-------- EXTRACT TO READ
You're a Sweetheart is a 1937 American musical film directed by David Butler and starring Alice Faye, George Murphy and Ken Murray. The film was produced and distributed by Universal Pictures who loaned Alice Faye from 20th Century Fox to headline the case. It was remade in 1943 under the title Cowboy in Manhattan.

You're a Sweetheart was nominated for an Academy Award for Best Art Direction by Jack Otterson.

Plot
A big and important Broadway theatre producer is opening his new big show. He is alarmed when he discovers his new show opens on the same night as a charity convention. He decides to lie about the tickets already being sold, so the show will be more alluring.

Cast
 Alice Faye as Betty Bradley
 George Murphy as Hal Adams
 Ken Murray as Don King
 Charles Winninger as Cherokee Charlie
 Andy Devine as Daisy Day
 William Gargan as Fred Edwards
 Frank Jenks as Harry Howe
 Frances Hunt as Penny
 Tony Labriola as Oswald
 Casper Reardon as Cousin Caspar
 Donald Meek as Conway Jeeters
 David Oliver as Yes Man
 A.A. Trimble as 	Will Rogers
 Edna Sedgewick as Ballet Dancer
 Bob Murphy as 	Bailiff
 Renie Riano as Mrs. Hepplethwaite
 Wade Boteler as Cop 
 Virginia Sale as 	Gawking Wife at Opening 
 Constance Moore as Bit Role

Production
Universal paid 20th Century Fox $40,000 to use Alice Faye plus $26,500 when filming was extended.
----------------
-------- PROVIDED DATA
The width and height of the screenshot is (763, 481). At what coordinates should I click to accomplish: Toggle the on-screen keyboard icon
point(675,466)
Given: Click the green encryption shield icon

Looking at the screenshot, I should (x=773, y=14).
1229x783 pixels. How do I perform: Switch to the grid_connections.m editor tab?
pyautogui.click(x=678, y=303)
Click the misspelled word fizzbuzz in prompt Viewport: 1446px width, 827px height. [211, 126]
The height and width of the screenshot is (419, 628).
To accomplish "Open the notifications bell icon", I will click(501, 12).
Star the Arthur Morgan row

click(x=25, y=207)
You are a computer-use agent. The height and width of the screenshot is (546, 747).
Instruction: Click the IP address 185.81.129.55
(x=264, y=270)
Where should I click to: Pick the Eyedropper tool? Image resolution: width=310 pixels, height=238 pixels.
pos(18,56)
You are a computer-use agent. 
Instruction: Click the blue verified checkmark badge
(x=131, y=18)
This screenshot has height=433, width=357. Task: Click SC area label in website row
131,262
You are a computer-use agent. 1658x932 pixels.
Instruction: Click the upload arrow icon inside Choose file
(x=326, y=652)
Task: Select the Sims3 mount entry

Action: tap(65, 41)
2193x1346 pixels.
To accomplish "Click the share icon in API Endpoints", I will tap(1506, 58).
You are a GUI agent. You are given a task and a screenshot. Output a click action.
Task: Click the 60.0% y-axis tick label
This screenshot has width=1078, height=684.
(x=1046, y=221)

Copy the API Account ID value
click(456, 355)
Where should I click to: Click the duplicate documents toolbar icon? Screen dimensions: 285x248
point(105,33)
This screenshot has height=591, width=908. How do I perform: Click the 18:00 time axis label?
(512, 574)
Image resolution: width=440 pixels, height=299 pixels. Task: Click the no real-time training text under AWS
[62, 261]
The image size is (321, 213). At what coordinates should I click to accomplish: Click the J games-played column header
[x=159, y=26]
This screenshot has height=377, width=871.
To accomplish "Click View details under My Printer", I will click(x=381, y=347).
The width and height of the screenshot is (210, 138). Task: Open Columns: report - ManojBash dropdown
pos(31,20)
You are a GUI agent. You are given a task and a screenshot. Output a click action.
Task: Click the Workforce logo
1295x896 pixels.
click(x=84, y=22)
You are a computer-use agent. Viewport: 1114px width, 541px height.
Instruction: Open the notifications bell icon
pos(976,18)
----------------
GOALS:
[a] According to the film article, why does the producer lie about tickets already being sold?
[b] Edit the listing from the line containing "This screenshot has height=433, width=357." through the end of the listing: replace "Instruction" with "Goal" and leave everything else unchanged.

ANSWERS TO THE EXERCISES:
[a] He lies so that the show will seem more alluring. His new show opens on the same night as a charity convention, and that alarms him.

[b]
This screenshot has height=433, width=357. Task: Click SC area label in website row
131,262
You are a computer-use agent. 1658x932 pixels.
Goal: Click the upload arrow icon inside Choose file
(x=326, y=652)
Task: Select the Sims3 mount entry

Action: tap(65, 41)
2193x1346 pixels.
To accomplish "Click the share icon in API Endpoints", I will tap(1506, 58).
You are a GUI agent. You are given a task and a screenshot. Output a click action.
Task: Click the 60.0% y-axis tick label
This screenshot has width=1078, height=684.
(x=1046, y=221)

Copy the API Account ID value
click(456, 355)
Where should I click to: Click the duplicate documents toolbar icon? Screen dimensions: 285x248
point(105,33)
This screenshot has height=591, width=908. How do I perform: Click the 18:00 time axis label?
(512, 574)
Image resolution: width=440 pixels, height=299 pixels. Task: Click the no real-time training text under AWS
[62, 261]
The image size is (321, 213). At what coordinates should I click to accomplish: Click the J games-played column header
[x=159, y=26]
This screenshot has height=377, width=871.
To accomplish "Click View details under My Printer", I will click(x=381, y=347).
The width and height of the screenshot is (210, 138). Task: Open Columns: report - ManojBash dropdown
pos(31,20)
You are a GUI agent. You are given a task and a screenshot. Output a click action.
Task: Click the Workforce logo
1295x896 pixels.
click(x=84, y=22)
You are a computer-use agent. Viewport: 1114px width, 541px height.
Goal: Open the notifications bell icon
pos(976,18)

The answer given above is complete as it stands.